Boston Fed’s Rosengren speaks at New York Association for Business Economics 12 p.m.
Philadelphia Fed’s Harker speaks at La Salle University 12 p.m.
Crain’s New York Business event with NYC regulators 8 a.m.
Washington International Trade Association event on U.S.-China trade 8:30 a.m.
Brookings Institution event on regulation 9 a.m.
Asia Society event on North American trade 9:15 a.m.
Andy Puzder confirmation hearing before Senate HELP Committee 10 a.m.
House Financial Services Committee hearing on covered agreements 10 a.m.
CFPB’s Cordray speaks at field hearing in West Virginia 11 a.m.
National Economists Club event on destination-based cash flow tax 12 p.m.
Peterson Institute for International Economics trade event 12:15 p.m.
SEC Miami office director speaks at panel discussion 1:45 p.m.



Mick Mulvaney faces losing support of John McCain ahead of budget confirmation
Emma Dumain, The Charleston Post and Courier

The Senate will begin debate Wednesday on whether to confirm U.S. Rep. Mick Mulvaney to be the White House budget chief. As of Tuesday afternoon, all indications pointed to another late-night legislative session due to near-unanimous Democratic opposition to the South Carolina Republican vying to lead the Office of Management and Budget.

Trump’s Pick for Labor Secretary May Be in Peril
Andrew Soergel, U.S. News & World Report

With Monday night’s confirmation of Steven Mnuchin to head President Donald Trump’s Treasury Department, outstanding leadership roles tasked with guiding the administration’s economic agenda are beginning to dwindle.

GOP bill would eliminate Consumer Financial Protection Bureau
Sylvan Lane, The Hill

Two Republican lawmakers introduced Tuesday companion bills to eliminate the Consumer Financial Protection Bureau (CFPB), the controversial watchdog agency long targeted by the GOP. The bills from Sen. Ted Cruz (R-Texas) and Rep. John Ratcliffe (R-Texas) would repeal Title X of the Dodd-Frank Act, which established the CFPB.

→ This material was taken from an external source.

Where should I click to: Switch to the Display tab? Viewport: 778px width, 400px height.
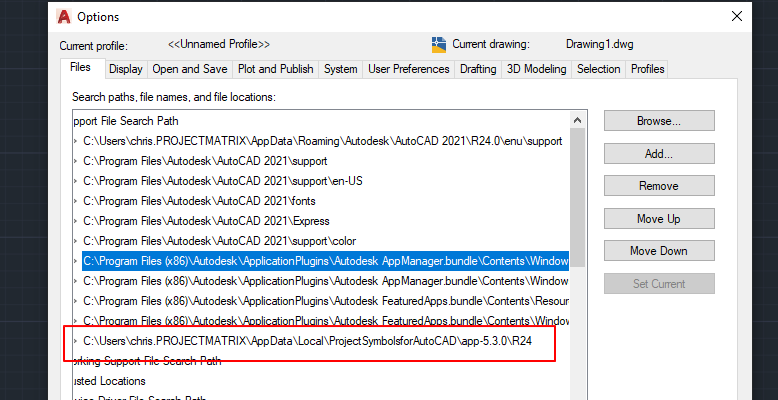click(x=126, y=69)
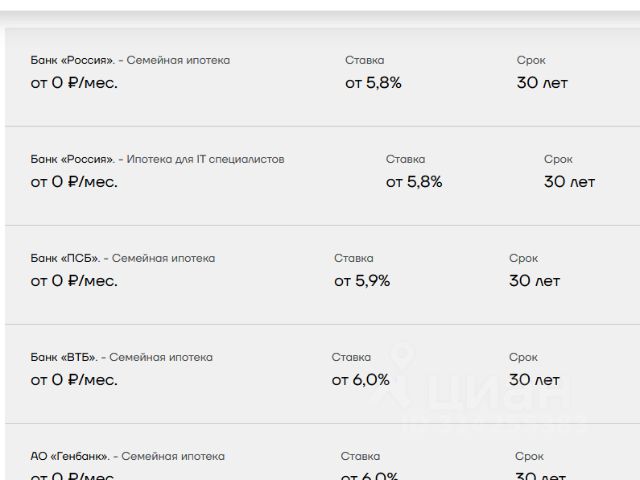This screenshot has height=480, width=640.
Task: Click monthly payment under Банк «ВТБ»
Action: point(74,380)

Why Stop at Dodd-Frank? Some Want Trump’s Regulatory Overhaul to Go Further
Michael Rapoport, The Wall Street Journal

President Donald Trump wants to dismantle the Dodd-Frank regulatory overhaul put in place after the financial crisis. Many companies don’t want him to stop there—they are targeting a long-contested provision of the Sarbanes-Oxley Act, passed in the wake of the bust. Business groups want to soften a Sarbanes-Oxley rule that requires companies to have auditors weigh in on their “internal controls”—the policies and procedures intended to prevent errors or fraud on their financial statements.

Yellen Fuels Bank Stocks as Traders Eye Inflation: Markets Wrap
Eddie van der Walt and Adam Haigh, Bloomberg News

Futures on the S&P 500 were little changed. The benchmark measure increased 0.4 percent on Tuesday in its sixth day of gains.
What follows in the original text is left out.